[Dataset entries]
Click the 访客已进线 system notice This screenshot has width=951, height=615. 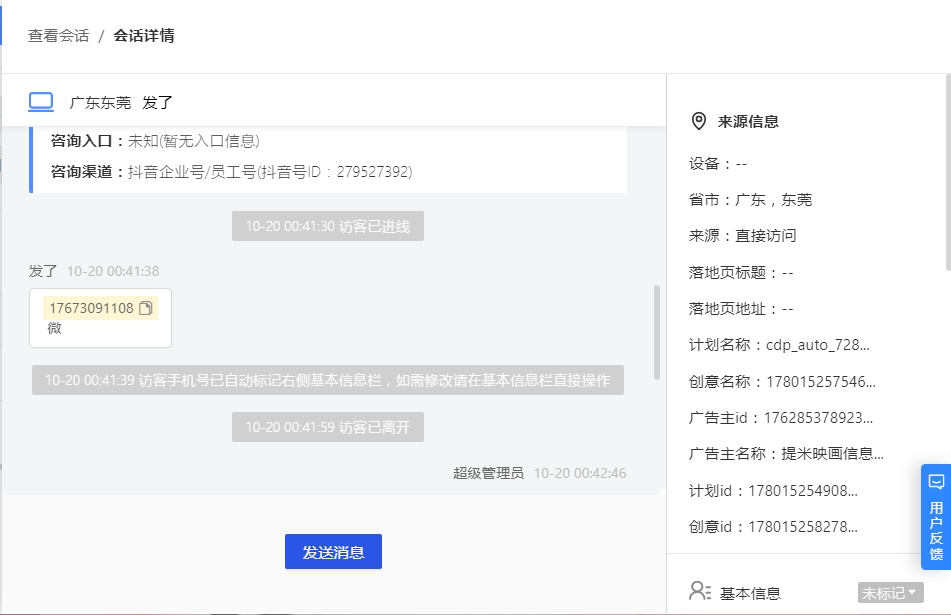click(x=328, y=226)
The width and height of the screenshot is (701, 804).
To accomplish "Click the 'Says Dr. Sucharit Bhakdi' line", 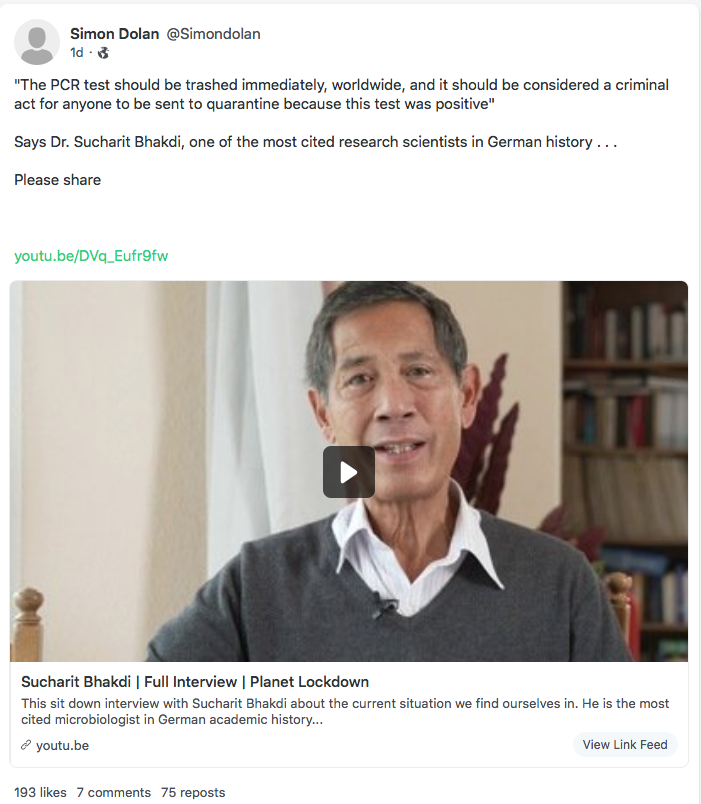I will pyautogui.click(x=315, y=142).
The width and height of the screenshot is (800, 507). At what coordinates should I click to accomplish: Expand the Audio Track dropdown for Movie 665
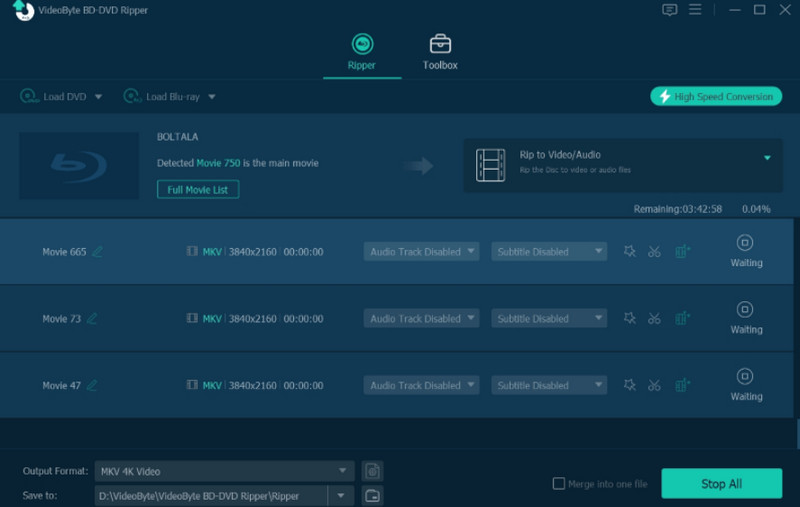point(421,252)
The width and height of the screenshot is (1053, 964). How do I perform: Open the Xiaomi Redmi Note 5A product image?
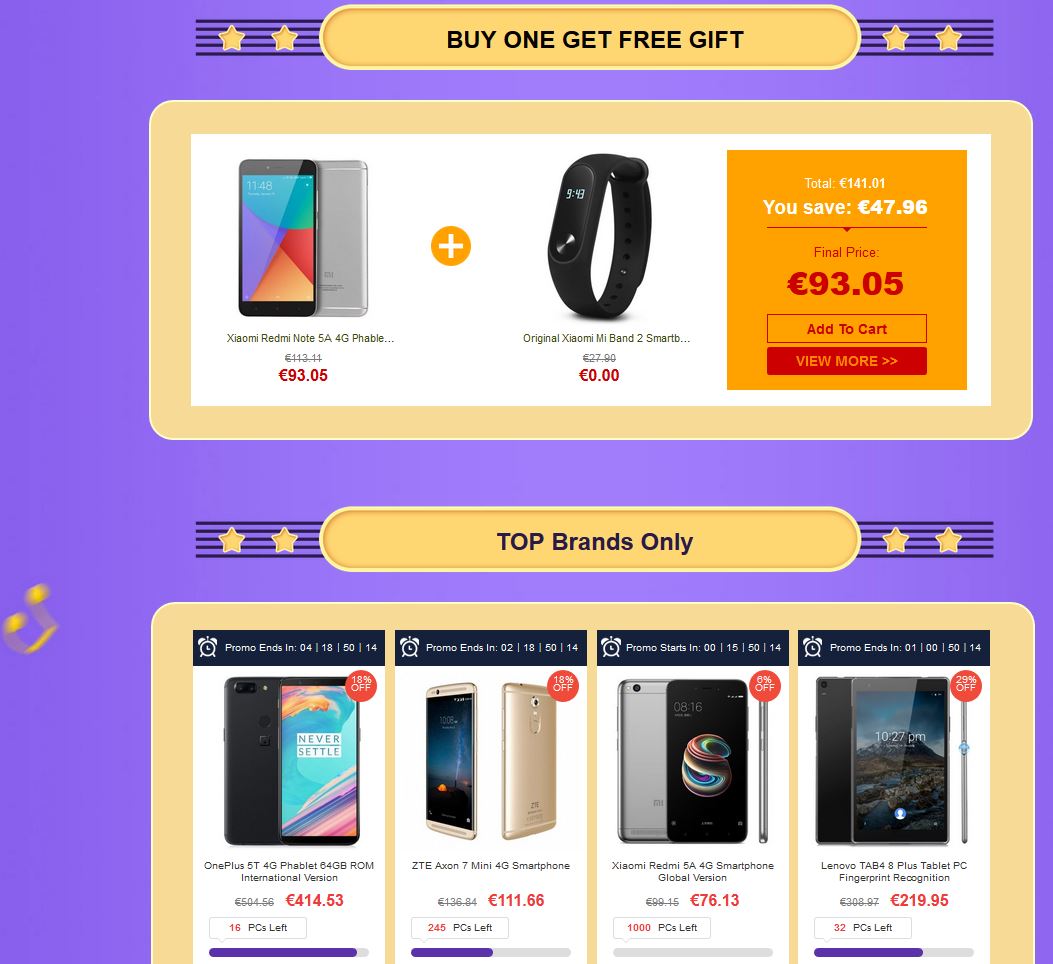click(304, 238)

[Your objective]
Only an exact copy of the lines from the one with "The width and height of the screenshot is (1053, 964)." through the last line of the data above is wanted, and no pictures.

[Result of the task]
The width and height of the screenshot is (1053, 964). How do I perform: Open the Xiaomi Redmi Note 5A product image?
click(304, 238)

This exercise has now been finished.